**WRITTEN PROBLEM 1**
Repeat the part of the entries that opens with the line containing "The height and width of the screenshot is (540, 960)." and closes with the line containing "Action: click(x=390, y=404)", including both of those lines.

**PASSAGE GIVEN**
***

In resisting the motion, appellee contended that appellant did not introduce the sublease agreement during the trial of the case or any written evidence to establish that he had complied with the provision of clause four (4) of the lease agreement. The trial judge heard the motion and denied it on the ground that the evidence adduced at the trial supported the verdict as returned by the empanelled jury. Accordingly, on the 15th day of February, A. D. 1979, the trial judge entered final judgment confirming and affirming the said verdict of the jury awarding appellee twenty-seven thousand ($27,000.00) dollars in damages. Appellant excepted to the final judgment and announced an appeal to this Court for a review of the case. Appellant filed a twenty-five count bill of exceptions, but we feel it unnecessary to traverse all of these counts to reach a determination of this case. The case shall be decided on counts l3 and 23 of the bill of exceptions.
The appellant filed with his brief before this Court the same two letters marked exhibits “B” and “C” which he proferted with his motion for a new trial. This Court considers this to be strange to the practice in our jurisdiction. More will be said of this later in this opinion.
Count 13 of appellant’s bill of exceptions relates to the letters which Counsellor James G. Bull had addressed to appellee indicating that payment on the sublease had been made by sub-lessee Bsaibes to appellee. But when he attempted to introduce these into evidence by a question to one of his witnesses the question was objected to on the grounds that the letters were never pleaded, unintelligible and not within the res gestae. The Court sustained the objection.
Appellant in his argument before this Court insisted that the trial judge erred when he sustained the objection of appellee’s counsel to the question put to the witnesses because the documents constituted a proof that appellee had knowledge and consented to the sublease of the subject property and therefore the said documents should have been admitted into evidence on this procedure, even though the document had not been marked.
In his effort to explain why the documents were not pleaded, he stated that Counsellor C. Abayomi Cassell, the original counsel for appellant who had departed the country for foreign parts, requested him to file an answer to appellee’s complaint, which he did. It was not until Counsellor Cassell’s return to Liberia that it was discovered that the two letters Exhibits “B” and “C” were still in his possession and therefore could not have been made a part of the answer to the complaint. However, in keeping with law, same could be given cognizance by this Court by way of review.
The appellee, on the other hand, contended that the two letters which appellant had attached to his brief as exhibits “B” and “C” could not be proper subject of review before this Court, said letters not having been pleaded in the trial Court.
Count 23 of appellant’s bill of exceptions states that the sum of $27,000.00 awarded appellee by the empanelled jury was contrary to the evidence adduced at the trial.
The principle issues drawn from the contention by the parties are: (a) whether or not the trial court erred in granting to appellee an award of $27,000.00 as special damages? and (b) whether or not appellant’s exhibits “B” and “C” made profert with the brief can be reviewed by this Court in support of appellant’s con-tention that appellee had knowledge and gave his consent to the execution of the sublease agreement between appellant and Bsaibes, the third party.

***

**RECORDS TO PROCESS**
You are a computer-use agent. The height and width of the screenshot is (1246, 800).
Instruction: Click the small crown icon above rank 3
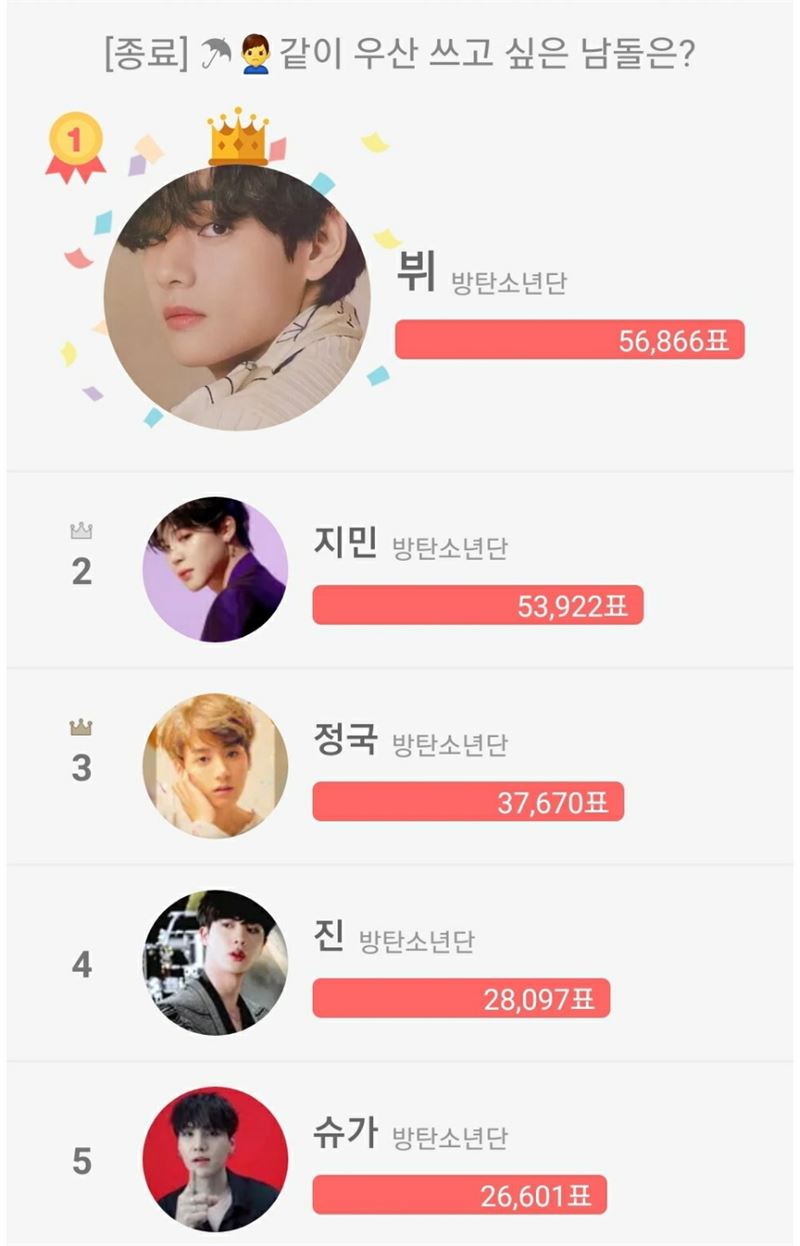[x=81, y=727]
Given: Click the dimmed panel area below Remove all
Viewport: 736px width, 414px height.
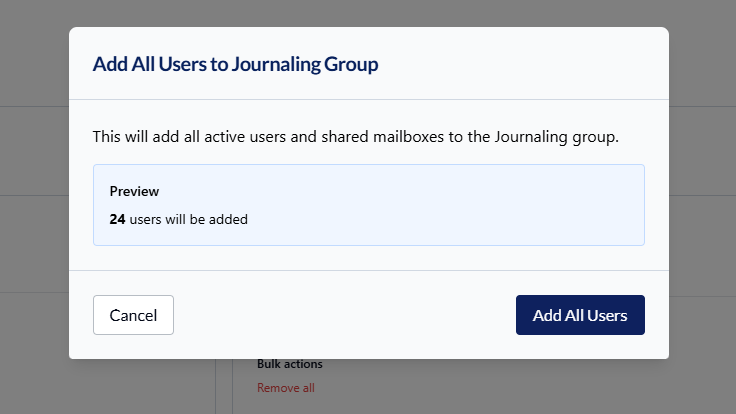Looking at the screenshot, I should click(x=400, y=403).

***

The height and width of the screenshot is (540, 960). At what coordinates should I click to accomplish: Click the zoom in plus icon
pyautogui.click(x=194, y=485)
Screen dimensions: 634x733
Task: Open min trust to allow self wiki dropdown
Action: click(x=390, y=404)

***

**WRITTEN PROBLEM 2**
According to the court opinion passage, on what date did the trial judge enter final judgment confirming the jury's verdict?

**COMPLETE OUTPUT 1**
The height and width of the screenshot is (540, 960). At what coordinates should I click to accomplish: Click the zoom in plus icon
pyautogui.click(x=194, y=485)
Screen dimensions: 634x733
Task: Open min trust to allow self wiki dropdown
Action: click(x=390, y=404)

**COMPLETE OUTPUT 2**
The 15th day of February, A. D. 1979.